_Exercise instructions_.
Carry on the blog post below about Winnipeg's plan to hand panhandlers granola bars instead of spare change, picking up right after its last sentence.

_Source_.
- - -

Thursday, May 21, 2009

Let them eat Granola

Now I've heard everything. Winnipeg's downtown business association is telling folks not to give any more change to the homeless. Apparently it's wrong for the homeless to ask for spare change, it's much better if volunteers collect the spare change and then make the homeless earn it back through make-work projects such as cleaning up around the city. If that's not condescending enough --- yes it gets worse. You see homeless people will continue to ask for the spare change, so the social agencies collecting the spare change are going to give you a granola bar to give to the homeless instead.

There were quite a few good comments in reference to the article Give panhandler pennies to work programs instead, business group says on the CBC website. People raised issues such as how this smacks of labour exploitation, and asked how those who are addicted or too sick to work are supposed to participate. To this I'd add a host of labour and safety concerns, but most of all... how about showing a little compassion and letting the homeless keep just a little human dignity.

Let's be honest about what this program is REALLY about. People don't like to be bothered for speare change. I'll admit that there's some folk on the streets of Winnipeg who are agressive panhandlers. But I have braved worse, for example: aggressive telemarketers, born-again christians and Jehova Witnesses.

Winnipeg's downtown business association has launched a new program to encourage people to donate to social agencies rather than giving money to panhandlers.
'Show up, and we will help you. All we ask in return is a good, hard day's work to help clean up our downtown.'
— Stefano Grande, Downtown BIZ executive directorKiosks have been set up along Portage Avenue to take donations over the next week. Downtown BIZ executive director Stefano Grande said the donations will be used to set up work-experience programs that will be offered to panhandlers by the Salvation Army, Siloam Mission and Holy Trinity Anglican Church.

"There's no conditions to employment: show up for an hour a week, two hours a week, 40 hours a week. Show up, and we will help you," he said. "All we ask in return is a good, hard day's work to help clean up our downtown."

Grande is aiming to raise around $30,000. People who donate will be given granola bars to pass on to panhandlers.

- - -

_Data provided_.
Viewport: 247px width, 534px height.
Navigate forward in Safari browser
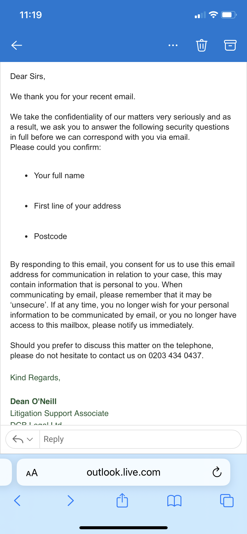[x=70, y=501]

- - -

_Result below_.
"So, we're asking the downtown workers to come out of their office towers, engage our summer that's now arrived [and] make a donation, big or small," said Grande. "Grab a granola bar, acknowledge our panhandlers, say 'Hi' to them [and] give them a granola bar."



Anonymous said...

The program makes sense.

It helps people who want a hand up and a job, but are not able to work becuase of thier issues.

No one is forced to work. Its just an offer of employment.

And judging by the number of ex homeless people in support of the project I would guess it is appreciated.

Giving money to the homeless only makes it worse for them. But hey, if it makes you feel better about yourself then go fot it. Just don't say you care. Because you are part of the problem.

Ward of the State said...

I disagree. This is a stick and carrot program to discourage panhandling. The homeless are are forced to participate because it dries up their alternative source of revenue. Helping the homeless is the carefully constructed media spin and is merely a by-product of the program.

Let me prove it to you.

Work experience projects are completely doable without cash-grabbing pennies from the homeless to force them into it.

Consider the cafe run by The Open Door in Victoria where folks who drop into the attached homeless shelter are offered work in a cafeteria style lunchroom. Real work experience. (Real job, looks good on resume, no punishment incentive) A similar project is run out of a church in Toronto near the Eaton's centre. In Ottawa, for years a discount store, owned privately, called Big Bud's used to offer the homeless work during the Christmas season. These are but a few examples.

All of this done without the humilation of drying up spare change or condescendingly tossing the homeless a granola bar so the homeless y'know - get the message.

Please explain to me why this strategy of punishment and humilation is necessary to the program.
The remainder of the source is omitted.